» **PROBLEM REQUIREMENTS**
After locating "Where should I click to: Open complaint" in the listing below, copy that line and each one after it exactly, ending with the line that has "Viewport: 918px width, 459px height.".

» **DATASET CONTENT**
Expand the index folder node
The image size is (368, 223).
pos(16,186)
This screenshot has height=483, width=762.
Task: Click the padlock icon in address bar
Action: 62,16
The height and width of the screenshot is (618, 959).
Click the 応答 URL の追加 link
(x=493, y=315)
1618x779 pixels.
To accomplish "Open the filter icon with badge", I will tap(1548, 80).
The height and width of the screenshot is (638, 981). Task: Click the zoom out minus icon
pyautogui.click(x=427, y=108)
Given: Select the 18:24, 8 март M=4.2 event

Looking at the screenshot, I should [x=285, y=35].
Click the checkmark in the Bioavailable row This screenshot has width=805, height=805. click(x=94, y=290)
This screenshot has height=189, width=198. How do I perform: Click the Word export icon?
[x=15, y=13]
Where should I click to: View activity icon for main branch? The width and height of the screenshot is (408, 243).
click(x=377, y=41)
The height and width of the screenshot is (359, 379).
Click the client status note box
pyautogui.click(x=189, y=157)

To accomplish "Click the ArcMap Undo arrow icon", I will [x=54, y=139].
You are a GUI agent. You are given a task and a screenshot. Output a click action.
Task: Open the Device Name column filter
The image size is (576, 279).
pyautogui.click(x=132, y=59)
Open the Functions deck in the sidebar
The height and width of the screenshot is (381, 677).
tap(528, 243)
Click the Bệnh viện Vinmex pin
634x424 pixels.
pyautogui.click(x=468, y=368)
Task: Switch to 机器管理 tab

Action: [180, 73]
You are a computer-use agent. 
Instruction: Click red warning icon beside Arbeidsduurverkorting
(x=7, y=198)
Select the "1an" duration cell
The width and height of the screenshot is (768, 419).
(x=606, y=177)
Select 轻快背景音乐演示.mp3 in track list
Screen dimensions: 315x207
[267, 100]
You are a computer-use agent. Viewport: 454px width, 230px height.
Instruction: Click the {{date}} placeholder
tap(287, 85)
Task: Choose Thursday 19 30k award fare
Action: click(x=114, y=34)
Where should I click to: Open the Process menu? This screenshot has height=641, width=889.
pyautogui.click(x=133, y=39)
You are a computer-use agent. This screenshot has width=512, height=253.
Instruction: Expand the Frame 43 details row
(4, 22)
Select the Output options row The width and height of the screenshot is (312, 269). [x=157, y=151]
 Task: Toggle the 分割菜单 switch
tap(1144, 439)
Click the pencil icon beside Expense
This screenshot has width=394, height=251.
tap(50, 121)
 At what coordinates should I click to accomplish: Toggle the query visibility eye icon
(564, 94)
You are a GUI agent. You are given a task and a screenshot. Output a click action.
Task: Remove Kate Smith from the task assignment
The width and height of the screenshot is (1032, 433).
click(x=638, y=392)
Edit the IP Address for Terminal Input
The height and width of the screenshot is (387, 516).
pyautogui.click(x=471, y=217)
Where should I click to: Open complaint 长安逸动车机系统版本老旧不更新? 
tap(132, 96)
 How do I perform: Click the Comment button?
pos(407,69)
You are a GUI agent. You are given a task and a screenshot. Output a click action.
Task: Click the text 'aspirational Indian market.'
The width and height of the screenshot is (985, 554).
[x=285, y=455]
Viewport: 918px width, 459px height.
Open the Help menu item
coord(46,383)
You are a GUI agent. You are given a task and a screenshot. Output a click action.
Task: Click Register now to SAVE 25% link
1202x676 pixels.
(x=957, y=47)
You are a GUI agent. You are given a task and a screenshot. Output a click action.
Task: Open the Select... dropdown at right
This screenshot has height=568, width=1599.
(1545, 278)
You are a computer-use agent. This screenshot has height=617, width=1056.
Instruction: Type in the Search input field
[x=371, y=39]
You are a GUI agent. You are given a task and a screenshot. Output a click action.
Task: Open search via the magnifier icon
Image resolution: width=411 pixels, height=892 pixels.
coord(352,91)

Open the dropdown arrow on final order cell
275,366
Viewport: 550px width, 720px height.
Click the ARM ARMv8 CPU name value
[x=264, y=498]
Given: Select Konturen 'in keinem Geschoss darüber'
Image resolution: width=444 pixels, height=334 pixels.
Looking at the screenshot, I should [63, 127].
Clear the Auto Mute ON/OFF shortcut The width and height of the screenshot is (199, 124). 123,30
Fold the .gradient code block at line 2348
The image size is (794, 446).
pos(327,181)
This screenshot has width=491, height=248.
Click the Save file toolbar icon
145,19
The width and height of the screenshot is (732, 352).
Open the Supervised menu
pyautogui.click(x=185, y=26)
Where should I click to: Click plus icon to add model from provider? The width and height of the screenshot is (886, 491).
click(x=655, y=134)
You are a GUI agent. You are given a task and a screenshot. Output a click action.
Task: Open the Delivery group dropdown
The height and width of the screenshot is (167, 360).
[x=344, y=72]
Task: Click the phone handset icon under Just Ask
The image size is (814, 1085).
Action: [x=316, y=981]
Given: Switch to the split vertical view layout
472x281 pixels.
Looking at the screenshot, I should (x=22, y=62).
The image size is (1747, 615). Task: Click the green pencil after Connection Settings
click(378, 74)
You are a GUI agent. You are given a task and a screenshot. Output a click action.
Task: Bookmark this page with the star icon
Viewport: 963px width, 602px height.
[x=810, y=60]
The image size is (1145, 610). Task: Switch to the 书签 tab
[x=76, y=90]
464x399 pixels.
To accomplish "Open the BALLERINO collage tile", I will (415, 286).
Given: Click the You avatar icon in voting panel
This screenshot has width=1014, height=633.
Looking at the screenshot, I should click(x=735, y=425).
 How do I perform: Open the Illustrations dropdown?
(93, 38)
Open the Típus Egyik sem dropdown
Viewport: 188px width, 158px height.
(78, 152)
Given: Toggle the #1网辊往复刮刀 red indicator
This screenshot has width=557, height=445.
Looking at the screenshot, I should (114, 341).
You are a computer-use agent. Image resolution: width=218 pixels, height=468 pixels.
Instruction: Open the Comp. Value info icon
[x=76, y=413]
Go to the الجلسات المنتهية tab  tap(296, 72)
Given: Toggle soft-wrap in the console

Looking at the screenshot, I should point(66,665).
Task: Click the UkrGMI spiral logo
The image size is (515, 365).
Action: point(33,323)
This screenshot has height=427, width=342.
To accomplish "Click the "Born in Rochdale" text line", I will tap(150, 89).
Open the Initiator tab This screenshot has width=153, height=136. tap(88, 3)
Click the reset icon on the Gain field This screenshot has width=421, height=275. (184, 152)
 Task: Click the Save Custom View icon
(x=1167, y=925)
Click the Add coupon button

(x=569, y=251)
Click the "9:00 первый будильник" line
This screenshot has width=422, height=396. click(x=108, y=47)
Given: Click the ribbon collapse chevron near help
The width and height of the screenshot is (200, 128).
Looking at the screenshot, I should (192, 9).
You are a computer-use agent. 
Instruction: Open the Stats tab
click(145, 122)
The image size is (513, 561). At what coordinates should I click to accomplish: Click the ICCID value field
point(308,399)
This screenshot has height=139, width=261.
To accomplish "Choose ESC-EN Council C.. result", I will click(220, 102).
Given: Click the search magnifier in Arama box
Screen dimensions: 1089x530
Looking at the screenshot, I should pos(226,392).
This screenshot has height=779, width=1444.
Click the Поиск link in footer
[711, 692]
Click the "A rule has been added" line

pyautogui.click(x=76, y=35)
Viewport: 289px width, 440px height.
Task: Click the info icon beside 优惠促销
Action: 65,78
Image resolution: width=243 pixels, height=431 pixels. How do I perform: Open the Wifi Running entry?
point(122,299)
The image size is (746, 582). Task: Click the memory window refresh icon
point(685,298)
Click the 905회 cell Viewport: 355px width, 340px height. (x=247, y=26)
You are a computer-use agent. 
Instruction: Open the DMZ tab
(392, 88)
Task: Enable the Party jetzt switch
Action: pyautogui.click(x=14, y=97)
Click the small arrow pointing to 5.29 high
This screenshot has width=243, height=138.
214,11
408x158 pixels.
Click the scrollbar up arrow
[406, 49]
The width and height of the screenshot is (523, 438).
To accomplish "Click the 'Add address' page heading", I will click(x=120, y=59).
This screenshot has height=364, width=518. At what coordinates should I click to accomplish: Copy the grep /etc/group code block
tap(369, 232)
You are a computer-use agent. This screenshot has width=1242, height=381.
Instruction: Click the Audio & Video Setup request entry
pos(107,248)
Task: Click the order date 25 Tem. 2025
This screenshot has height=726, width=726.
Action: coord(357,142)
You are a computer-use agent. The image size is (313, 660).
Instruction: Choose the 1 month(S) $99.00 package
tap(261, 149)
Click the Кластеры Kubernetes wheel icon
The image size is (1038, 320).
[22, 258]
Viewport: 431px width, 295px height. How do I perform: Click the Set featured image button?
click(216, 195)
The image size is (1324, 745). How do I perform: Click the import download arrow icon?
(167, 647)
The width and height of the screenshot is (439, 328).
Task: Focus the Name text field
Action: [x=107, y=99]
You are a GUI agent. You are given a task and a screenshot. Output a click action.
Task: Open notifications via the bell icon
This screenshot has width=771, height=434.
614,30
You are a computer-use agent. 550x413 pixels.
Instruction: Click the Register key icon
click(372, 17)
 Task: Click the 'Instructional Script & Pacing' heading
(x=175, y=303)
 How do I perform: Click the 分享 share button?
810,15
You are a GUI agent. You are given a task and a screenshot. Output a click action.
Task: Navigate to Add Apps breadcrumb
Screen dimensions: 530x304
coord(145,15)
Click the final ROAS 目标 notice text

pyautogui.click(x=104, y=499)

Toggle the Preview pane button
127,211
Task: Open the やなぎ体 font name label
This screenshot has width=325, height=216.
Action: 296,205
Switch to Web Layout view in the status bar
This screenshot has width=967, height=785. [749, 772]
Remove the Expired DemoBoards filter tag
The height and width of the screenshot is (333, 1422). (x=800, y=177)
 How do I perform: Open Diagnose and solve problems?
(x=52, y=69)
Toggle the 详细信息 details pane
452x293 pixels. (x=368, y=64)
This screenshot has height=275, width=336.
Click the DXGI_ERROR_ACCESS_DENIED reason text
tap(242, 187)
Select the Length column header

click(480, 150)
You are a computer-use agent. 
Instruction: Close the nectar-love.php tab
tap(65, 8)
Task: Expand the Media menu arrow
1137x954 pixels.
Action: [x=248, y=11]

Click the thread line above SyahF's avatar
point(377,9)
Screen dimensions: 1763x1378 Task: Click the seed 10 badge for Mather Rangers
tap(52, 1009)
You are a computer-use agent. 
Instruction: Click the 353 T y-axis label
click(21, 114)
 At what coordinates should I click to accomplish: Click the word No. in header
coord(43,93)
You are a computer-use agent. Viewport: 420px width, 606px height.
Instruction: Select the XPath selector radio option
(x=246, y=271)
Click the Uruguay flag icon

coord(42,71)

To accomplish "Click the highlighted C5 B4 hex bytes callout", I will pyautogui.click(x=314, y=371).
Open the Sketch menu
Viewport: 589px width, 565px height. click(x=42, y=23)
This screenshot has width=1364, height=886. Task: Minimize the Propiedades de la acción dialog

» **SOLUTION FOR THIS TASK**
Where should I click to: Open complaint 长安逸动车机系统版本老旧不更新? 
tap(132, 96)
 How do I perform: Click the Comment button?
pos(407,69)
You are a GUI agent. You are given a task and a screenshot. Output a click action.
Task: Click the text 'aspirational Indian market.'
The width and height of the screenshot is (985, 554).
[x=285, y=455]
Viewport: 918px width, 459px height.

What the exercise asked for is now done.